Thibaut Pinot a quitté le Tour de France en pleurs, vendredi, après nous avoir offert l’espoir de voir un Français en jaune sur les Champs-Elysées. On n’y avait pas cru aussi fort depuis trente ans et on ne demande qu’à revoir le bonhomme répondre à l’appel du Tour. Il faudra transformer ces larmes de tristesse en larmes de joie, dans les prochaines années.

Les larmes d’un pays

Rappelez-vous Saint-Etienne. Rappelez-vous le Tourmalet. Rappelez-vous Prat d’Albis. Thibaut Pinot nous a levé de notre canapé et nous a invité à ouvrir quelques bières, alors que ce n’est pas recommandé en période de canicule. Il nous a fait enrager, aussi, et il y avait du monde pour tirer la tronche, à l’heure du dîner, il y a un peu plus de dix jours, quand le bonhomme a laissé s’envoler une minute et quarante secondes à Albi. Mais ce petit accroc s’est envolé aussi vite qu’on oublie une mauvaise note lorsque le semestre est validé. L’essentiel était préservé : Thibaut Pinot nous a fait rêver d’un Français vainqueur du Tour de France, parce qu’il avait les meilleures jambes du peloton des favoris et qu’au soir des Pyrénées, rien ne semblait pouvoir l’arrêter dans sa quête. « Un jour, les planètes seront alignées », disait-il à L’Equipe en préambule du grand départ à Bruxelles.
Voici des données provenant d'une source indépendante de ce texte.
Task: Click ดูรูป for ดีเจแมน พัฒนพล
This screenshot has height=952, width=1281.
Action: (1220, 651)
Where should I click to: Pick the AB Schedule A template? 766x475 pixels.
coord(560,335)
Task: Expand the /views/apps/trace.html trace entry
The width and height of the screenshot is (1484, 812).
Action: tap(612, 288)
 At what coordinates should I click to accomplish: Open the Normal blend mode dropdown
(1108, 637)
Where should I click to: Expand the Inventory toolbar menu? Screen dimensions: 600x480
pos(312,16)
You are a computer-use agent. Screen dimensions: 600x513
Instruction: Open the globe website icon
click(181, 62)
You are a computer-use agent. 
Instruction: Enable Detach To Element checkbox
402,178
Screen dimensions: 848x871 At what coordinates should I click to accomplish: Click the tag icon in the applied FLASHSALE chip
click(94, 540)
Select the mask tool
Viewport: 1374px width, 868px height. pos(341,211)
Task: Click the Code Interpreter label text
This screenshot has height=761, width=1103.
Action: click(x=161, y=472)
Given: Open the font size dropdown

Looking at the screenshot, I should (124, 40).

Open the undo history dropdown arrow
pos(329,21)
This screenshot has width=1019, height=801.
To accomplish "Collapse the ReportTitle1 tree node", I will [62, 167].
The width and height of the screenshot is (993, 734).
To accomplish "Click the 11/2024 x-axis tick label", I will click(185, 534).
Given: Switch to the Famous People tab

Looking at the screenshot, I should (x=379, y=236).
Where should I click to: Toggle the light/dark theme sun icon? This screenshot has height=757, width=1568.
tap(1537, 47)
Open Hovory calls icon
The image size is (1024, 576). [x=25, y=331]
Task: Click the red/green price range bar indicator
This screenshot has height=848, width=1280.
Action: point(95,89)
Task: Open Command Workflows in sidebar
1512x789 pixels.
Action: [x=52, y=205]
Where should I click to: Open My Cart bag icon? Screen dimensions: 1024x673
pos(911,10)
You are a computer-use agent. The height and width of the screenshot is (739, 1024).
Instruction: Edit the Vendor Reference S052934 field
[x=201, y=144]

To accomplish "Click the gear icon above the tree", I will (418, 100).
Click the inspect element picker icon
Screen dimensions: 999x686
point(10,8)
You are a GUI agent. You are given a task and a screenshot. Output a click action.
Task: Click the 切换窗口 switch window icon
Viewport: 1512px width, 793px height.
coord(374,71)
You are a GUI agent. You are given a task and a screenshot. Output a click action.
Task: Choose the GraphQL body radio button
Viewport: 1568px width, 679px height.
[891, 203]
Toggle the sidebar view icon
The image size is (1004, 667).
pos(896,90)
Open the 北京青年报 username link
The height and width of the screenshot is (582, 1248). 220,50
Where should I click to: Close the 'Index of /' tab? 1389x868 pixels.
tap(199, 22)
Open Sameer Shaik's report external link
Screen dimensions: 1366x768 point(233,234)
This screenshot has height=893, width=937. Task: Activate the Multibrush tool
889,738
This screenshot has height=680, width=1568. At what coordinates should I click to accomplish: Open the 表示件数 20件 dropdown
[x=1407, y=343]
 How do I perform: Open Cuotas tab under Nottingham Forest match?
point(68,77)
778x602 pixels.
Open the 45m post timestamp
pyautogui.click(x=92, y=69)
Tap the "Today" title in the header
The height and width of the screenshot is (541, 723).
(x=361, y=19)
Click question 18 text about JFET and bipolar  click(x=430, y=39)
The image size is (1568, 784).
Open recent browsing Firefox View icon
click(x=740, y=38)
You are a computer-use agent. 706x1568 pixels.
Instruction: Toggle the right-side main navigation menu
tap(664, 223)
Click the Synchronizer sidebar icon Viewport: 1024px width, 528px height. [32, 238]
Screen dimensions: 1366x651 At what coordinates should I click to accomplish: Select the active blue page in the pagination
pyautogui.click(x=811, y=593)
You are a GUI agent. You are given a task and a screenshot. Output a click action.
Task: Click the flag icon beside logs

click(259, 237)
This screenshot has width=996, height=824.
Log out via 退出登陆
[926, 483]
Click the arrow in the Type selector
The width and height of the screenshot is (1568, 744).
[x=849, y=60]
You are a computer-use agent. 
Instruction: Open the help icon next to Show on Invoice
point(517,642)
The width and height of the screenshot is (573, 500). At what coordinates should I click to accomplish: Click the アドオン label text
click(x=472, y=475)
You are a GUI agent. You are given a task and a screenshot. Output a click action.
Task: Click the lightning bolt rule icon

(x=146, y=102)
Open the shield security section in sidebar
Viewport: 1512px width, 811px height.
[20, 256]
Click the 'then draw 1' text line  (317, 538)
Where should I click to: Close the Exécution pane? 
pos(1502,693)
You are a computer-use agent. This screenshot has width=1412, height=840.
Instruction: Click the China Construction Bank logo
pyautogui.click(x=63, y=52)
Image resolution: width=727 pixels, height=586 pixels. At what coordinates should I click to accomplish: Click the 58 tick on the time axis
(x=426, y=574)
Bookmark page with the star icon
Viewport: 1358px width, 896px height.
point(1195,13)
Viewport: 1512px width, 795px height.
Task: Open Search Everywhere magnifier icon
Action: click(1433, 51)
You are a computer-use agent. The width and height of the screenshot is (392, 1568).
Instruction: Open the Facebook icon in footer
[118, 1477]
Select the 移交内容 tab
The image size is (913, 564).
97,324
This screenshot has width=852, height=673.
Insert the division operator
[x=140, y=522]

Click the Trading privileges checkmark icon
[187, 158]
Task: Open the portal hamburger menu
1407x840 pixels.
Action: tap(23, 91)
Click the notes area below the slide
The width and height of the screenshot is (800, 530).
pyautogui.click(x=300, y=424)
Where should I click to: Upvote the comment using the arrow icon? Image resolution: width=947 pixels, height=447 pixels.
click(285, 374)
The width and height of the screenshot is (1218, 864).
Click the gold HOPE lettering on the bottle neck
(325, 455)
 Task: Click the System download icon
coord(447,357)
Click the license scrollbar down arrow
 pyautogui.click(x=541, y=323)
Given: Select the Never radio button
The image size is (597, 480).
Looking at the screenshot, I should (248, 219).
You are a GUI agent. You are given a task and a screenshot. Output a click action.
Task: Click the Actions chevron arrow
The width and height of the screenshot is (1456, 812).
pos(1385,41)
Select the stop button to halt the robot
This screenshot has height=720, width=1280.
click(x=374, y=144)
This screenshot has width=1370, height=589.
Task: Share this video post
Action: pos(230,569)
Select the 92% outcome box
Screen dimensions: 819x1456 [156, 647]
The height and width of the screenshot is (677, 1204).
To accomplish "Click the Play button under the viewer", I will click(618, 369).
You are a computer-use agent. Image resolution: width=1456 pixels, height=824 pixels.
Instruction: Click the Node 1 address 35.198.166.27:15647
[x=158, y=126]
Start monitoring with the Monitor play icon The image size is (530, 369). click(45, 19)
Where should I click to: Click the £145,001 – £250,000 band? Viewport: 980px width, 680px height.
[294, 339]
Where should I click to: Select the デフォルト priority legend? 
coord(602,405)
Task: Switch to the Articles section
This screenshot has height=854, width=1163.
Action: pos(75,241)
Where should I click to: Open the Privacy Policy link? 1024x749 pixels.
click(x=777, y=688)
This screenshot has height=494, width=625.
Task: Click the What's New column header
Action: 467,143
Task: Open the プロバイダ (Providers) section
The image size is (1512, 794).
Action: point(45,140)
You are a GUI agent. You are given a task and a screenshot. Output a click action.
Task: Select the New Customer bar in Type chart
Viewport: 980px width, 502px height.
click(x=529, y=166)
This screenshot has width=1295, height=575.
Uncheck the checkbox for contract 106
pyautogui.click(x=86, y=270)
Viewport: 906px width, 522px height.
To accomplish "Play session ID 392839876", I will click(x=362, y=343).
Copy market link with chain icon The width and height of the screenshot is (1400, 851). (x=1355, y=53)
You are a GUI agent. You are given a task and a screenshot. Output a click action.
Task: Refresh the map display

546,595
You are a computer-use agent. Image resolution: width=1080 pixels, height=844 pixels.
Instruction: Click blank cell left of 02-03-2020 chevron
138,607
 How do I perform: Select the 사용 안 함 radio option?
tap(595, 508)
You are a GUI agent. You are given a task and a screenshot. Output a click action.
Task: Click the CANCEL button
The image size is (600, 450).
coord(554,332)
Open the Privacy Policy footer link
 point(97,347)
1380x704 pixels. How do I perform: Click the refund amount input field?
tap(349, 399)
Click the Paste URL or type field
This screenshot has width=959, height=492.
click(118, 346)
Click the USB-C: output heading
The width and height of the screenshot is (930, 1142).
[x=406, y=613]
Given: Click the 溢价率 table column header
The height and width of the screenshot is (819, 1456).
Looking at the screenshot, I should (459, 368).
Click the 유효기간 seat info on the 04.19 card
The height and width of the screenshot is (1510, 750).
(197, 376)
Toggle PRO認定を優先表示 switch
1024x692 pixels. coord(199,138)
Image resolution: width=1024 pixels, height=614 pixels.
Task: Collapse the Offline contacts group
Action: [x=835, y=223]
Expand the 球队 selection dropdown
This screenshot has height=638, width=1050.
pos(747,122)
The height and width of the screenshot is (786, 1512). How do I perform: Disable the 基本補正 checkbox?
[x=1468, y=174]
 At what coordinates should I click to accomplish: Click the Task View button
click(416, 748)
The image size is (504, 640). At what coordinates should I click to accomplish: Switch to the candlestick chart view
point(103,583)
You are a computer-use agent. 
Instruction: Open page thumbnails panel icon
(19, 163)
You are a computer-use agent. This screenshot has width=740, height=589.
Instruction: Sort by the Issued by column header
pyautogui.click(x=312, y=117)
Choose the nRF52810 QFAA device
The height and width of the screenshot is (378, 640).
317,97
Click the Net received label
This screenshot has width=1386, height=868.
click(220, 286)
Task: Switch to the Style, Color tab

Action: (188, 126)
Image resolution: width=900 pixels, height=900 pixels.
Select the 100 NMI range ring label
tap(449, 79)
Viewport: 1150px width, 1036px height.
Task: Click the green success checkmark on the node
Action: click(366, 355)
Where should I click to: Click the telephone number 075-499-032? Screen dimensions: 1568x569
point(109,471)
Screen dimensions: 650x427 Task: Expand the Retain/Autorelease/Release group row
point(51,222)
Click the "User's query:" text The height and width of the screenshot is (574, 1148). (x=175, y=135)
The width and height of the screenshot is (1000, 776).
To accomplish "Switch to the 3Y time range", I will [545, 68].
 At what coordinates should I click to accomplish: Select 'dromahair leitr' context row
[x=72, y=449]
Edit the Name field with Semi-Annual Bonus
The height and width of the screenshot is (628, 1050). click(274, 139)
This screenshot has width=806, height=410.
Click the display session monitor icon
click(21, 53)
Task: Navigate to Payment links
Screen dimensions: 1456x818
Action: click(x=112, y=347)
Elles semblaient l’être. Il était le plus fort et c’était censé suffire.

Et puis Thibaut Pinot, d’un coup, s’est mis à nous faire pleurer. Il a craqué le premier, encore sur son vélo, des chaudes larmes coulant sur ses joues, et le temps que l’on comprenne ce qu’il se passait, on a lâché, nous aussi, quelques larmes de désarroi. C’est toujours quand l’espoir a été au plus haut que la chute fait le plus mal. Vendredi soir, on avait l’horrible sensation d’avoir pris un autobus en pleine face, et le sentiment a très peu évolué, depuis. « Je sais qu’il y a une justice quelque part, qu’un jour la chance va tourner et que je ne mérite pas ces abandons sur les grands tours », assurait Pinot il y a trois semaines. Plus les années passent et plus on se demande. Oui, il ne mérite pas ça, parce qu’il n’est pas question de mental ou de santé défaillante, cette fois, seulement d’une poisse trop collante. Mais la chance a-t-elle seulement prévue de tourner, elle qui a accompagné Geraint Thomas, par exemple, qui a chuté trois fois en un mois sans jamais être sérieusement touché ?

Revenir, et gagner

Jamais, depuis trente ans et la défaite de Laurent Fignon sur les Champs-Elysées pour huit secondes, un Français n’avait été aussi proche de remporter le Tour de France. A quinze secondes d’un Geraint Thomas qu’il avait jusque-là archi-dominé, au pied des Alpes. « Je sentais depuis dimanche dans les Pyrénées que j’étais capable de le faire, soufflait Pinot, les larmes aux yeux, à Tignes. J’étais convaincu que j’allais le faire, que rien ne pouvait m’arriver. » Il avait embarqué, avec ses certitudes, des millions de Français eux aussi convaincus, fascinés par la résilience de Julian Alaphilippe mais conscients que le successeur de Bernard Hinault ne pouvait être que le Franc-Comtois. Le boulanger ou la banquière, habituellement appelés « juilletistes » seulement parce qu’ils prennent leurs vacances au début de l’été, s’étaient mis à scruter la télé, à demander quand arrivait la montagne, qui était ce jeune Alaphilippe et si ce Pinot, enfin, avait une chance.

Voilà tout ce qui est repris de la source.